## Work required
The response should hold every record from the listing that follows, verbatim, and no pictures.

======== Data shown

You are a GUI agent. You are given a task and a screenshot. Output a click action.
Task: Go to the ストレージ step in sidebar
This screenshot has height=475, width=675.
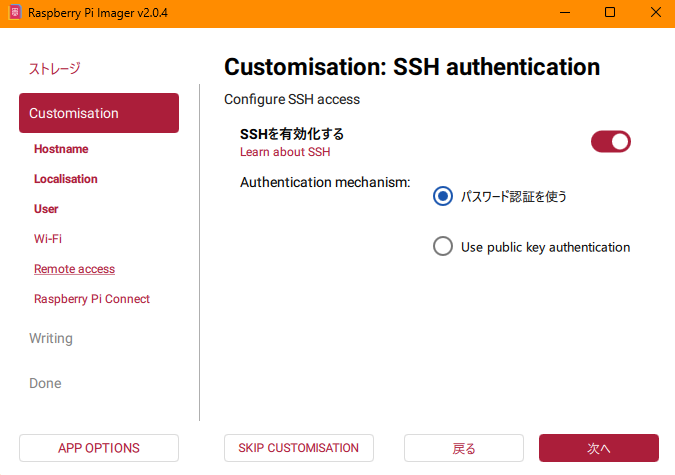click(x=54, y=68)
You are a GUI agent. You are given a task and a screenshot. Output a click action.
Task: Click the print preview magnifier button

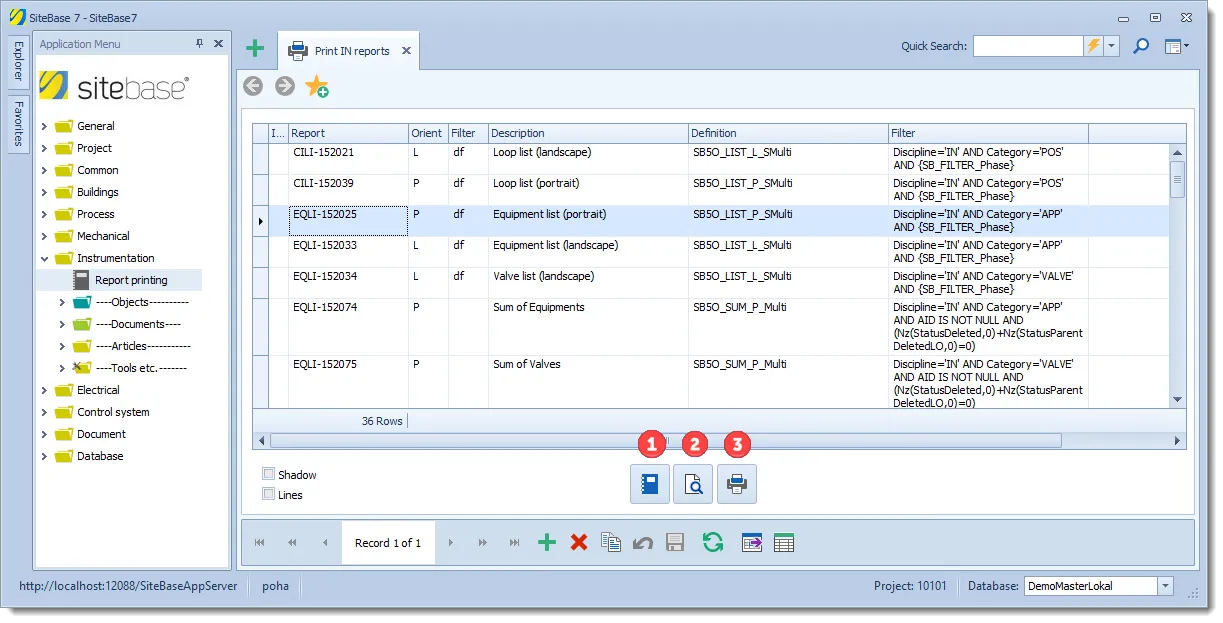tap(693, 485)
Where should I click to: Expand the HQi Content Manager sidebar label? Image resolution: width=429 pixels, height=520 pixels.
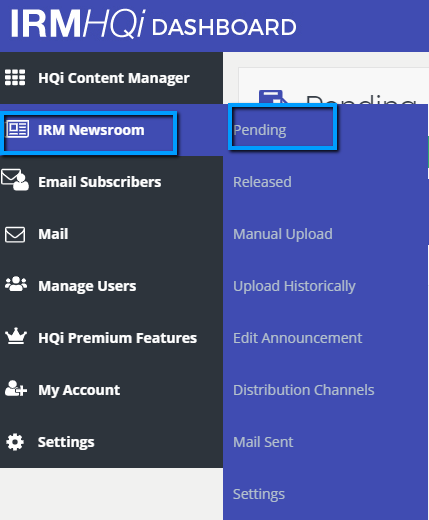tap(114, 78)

================

## Answer to the exercise
You are a GUI agent. You are given a task and a screenshot. Output a click action.
Task: Go to the ストレージ step in sidebar
This screenshot has height=475, width=675.
click(x=54, y=68)
You are a GUI agent. You are given a task and a screenshot. Output a click action.
Task: Click the print preview magnifier button

tap(693, 485)
Where should I click to: Expand the HQi Content Manager sidebar label? Image resolution: width=429 pixels, height=520 pixels.
tap(114, 78)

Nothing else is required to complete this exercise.